Testosterone vs Heart Disease Part 2

When it comes to interpreting medical information, sometimes it feels as if the data is represented by a tennis ball batted back & forth during a match.  Much of what medical news makes the headlines in the media is due to just that - the need to make headlines.  It's much easier to jump to eye-catching conclusions in a short headline phrase rather than explain in detail the difference between randomized controlled trials vs observational data as our eyes tend to glaze over w/dullness as we discuss the limitations of observational data to developing hypotheses.  More egregious are those writers who would put cellular & basic life-form data on the front page, extrapolating & making claims as to the next cure for cancer & dementia.

Because much of what we need to know is not amenable to large scale, long term, randomized, double-blind, placebo-controlled trials, we are therefore left to make do w/observational, epidemiological data.  In these situations, when we cannot prove cause & effect, it's always helpful to search for outcome trends, rather than flukes.  Therefore, in support of an association between testosterone and heart disease, I would like to point out yet another study to be published next week in the Journal of the American College of Cardiology concluding that higher testosterone is linked to lower risk of heart disease in men.

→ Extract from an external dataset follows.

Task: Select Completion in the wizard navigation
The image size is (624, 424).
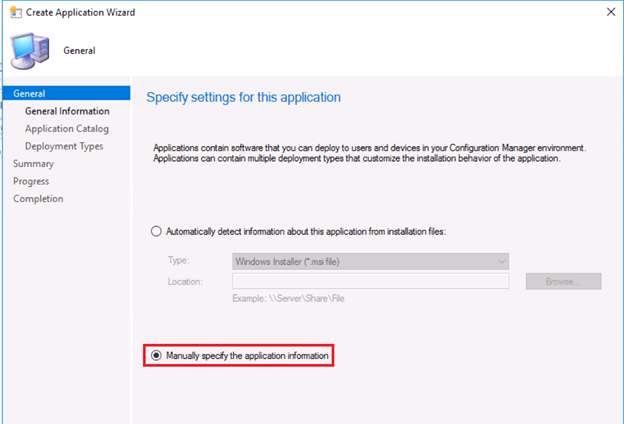Action: point(38,199)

Specifically, this is a re-analysis of data from the Osteoporotic Fractures in Men (MrOS) study in which 2,416 overweight (average body mass index (BMI) 26.4 kg/m2) elderly (average 75yo) Swedish men were followed for 5 years.  At baseline, those in the lowest quartile of testosterone had an average of 255ng/dL which you will recall is just at the lower limits of normal for most laboratories.  Those in the 2nd quartile had an average of 389ng/dL while those in the 3rd quartile had an average of 491ng/dL.  Men in the highest quartile of testosterone had an average of 680ng/dL.  Free testosterone correlated w/total testosterone.  Coincidentally (or not), BMI was inversely associated to testosterone level.

In comparing those men in the highest quartile of testosterone (>550ng/dL) to the lowest (<340ng/dL), the authors noted a 29% lower risk of cardiovascular events.  And in comparing those in the highest quartile to those in the lowest 3, the authors noted a 30% lower risk of cardiovascular events.  But lest you take this latest study to your family physician and ask for a prescription of testosterone, be warned that this study should only be applied to older Swedish men until the findings can be duplicated in other populations.  

Also note that these testosterone levels were endogenous in nature.  In other words, these levels were naturally present, not as a result of supplementation.  Therefore, one might also hypothesize that testosterone is necessary for a longer period of time for it to be effective.  Regardless, one cannot and should not use this study to support testosterone supplementation for the sake of cardiac benefits.  On the other hand, this is clearly another study that supports a trend towards cardiac benefit from higher testosterone levels.